The other night we had a house guest: a very polite, quiet, and handsome young man. I say he is a quiet person because in the past we’ve found him to be that way, so it was a bit of a surprise when we thought he’d retired for the night and I was lying in bed reading – N was half asleep – that I heard strange noises: it sounded like someone playing pool in the basement; the sound of a cue striking balls that then skittered across the table smacking into the bumpers.

One gets used to noises in one’s home: the furnace turning on and off, pipes creaking, wind rattling the windows, but when a guest spends the night, the sounds differ and/or increase. So as I lay in bed I thought that our nice invitee will soon tire of playing pool alone and wend his way back upstairs. Funny I never heard him come downstairs in the first place.

The sounds persisted, but it seemed I was the only one hearing them as N was almost unconscious and Gracie (our greyhound), lying next to my side of the bed, was oblivious. I realized I’d forgotten to brush my teeth, so clambered out of bed, careful not to step on the dog, and tiptoed into the bathroom. While standing dreamily at the sink, out of the corner of my eye I saw something move. A not exactly teeny something either. I blinked to make sure I wasn’t hallucinating, not that I’m prone to that, but late at night one never knows. There in the sunken bath tub was a very young black and greyish-white ferret, jumping up and down trying to get out of the tub, but sliding on the slippery sides and thumping back down again.

It didn’t quite look like this.

A domestic ferret

I yelled for N who shot out of bed and into the bathroom before I could say “you’ll never believe……..” Without saying a word (he was in “defending the home front mode”) he whipped open the closet door, grabbed the first large towel he could lay his hands on and striding toward the tub leaned over to grab the little fella. “Please just catch him and take him outside. Don’t harm him,” I pleaded. N lunged several times at the darting creature, who was now peeing all over the tub and every part of the towel it made contact with, but it was like trying to catch a buttered, motorized hairy banana that was doing back flips off the tub’s sides.

And somehow this isn’t exactly the spitting image either.

(Although the jumping action came pretty close.)
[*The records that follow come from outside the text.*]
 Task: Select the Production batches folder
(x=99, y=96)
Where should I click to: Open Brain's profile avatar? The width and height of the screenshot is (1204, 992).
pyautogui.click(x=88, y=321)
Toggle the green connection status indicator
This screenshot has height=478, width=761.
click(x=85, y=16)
A ferret in a War Dance jump.

Finally after a dozen attempts N caught the frightened creature, wrapped him in the towel, opened the back door and set him free in the yard. The ferret darted away as fast as his short little legs could carry him. N returned with the pungent towel which went straight into the washing machine while I tried in vain to get rid of the awful pee odor that now filled the bathroom. It was midnight and swabbing the decks wasn’t exactly what I had in mind.

“Ours” didn’t look this malevolent.


We fell back into bed laughing our heads off trying to fathom how on earth a young ferret, or any creature that size, could have snuck into the house in the first place. And not only that but how Gracie, known for being an incredible sight hound (maybe not one with great hearing or sense of smell though), was oblivious to the whole event. Let sleeping dogs lie has become her motto.

It was a tad more like this one, especially the wrapped in a towel part.

Ferret after a shower

The next morning our sleepy-eyed house guest came downstairs sorry to have missed out on all the fun, but really grateful he hadn’t had to deal with the situation. He’d been playing pool in his dreams.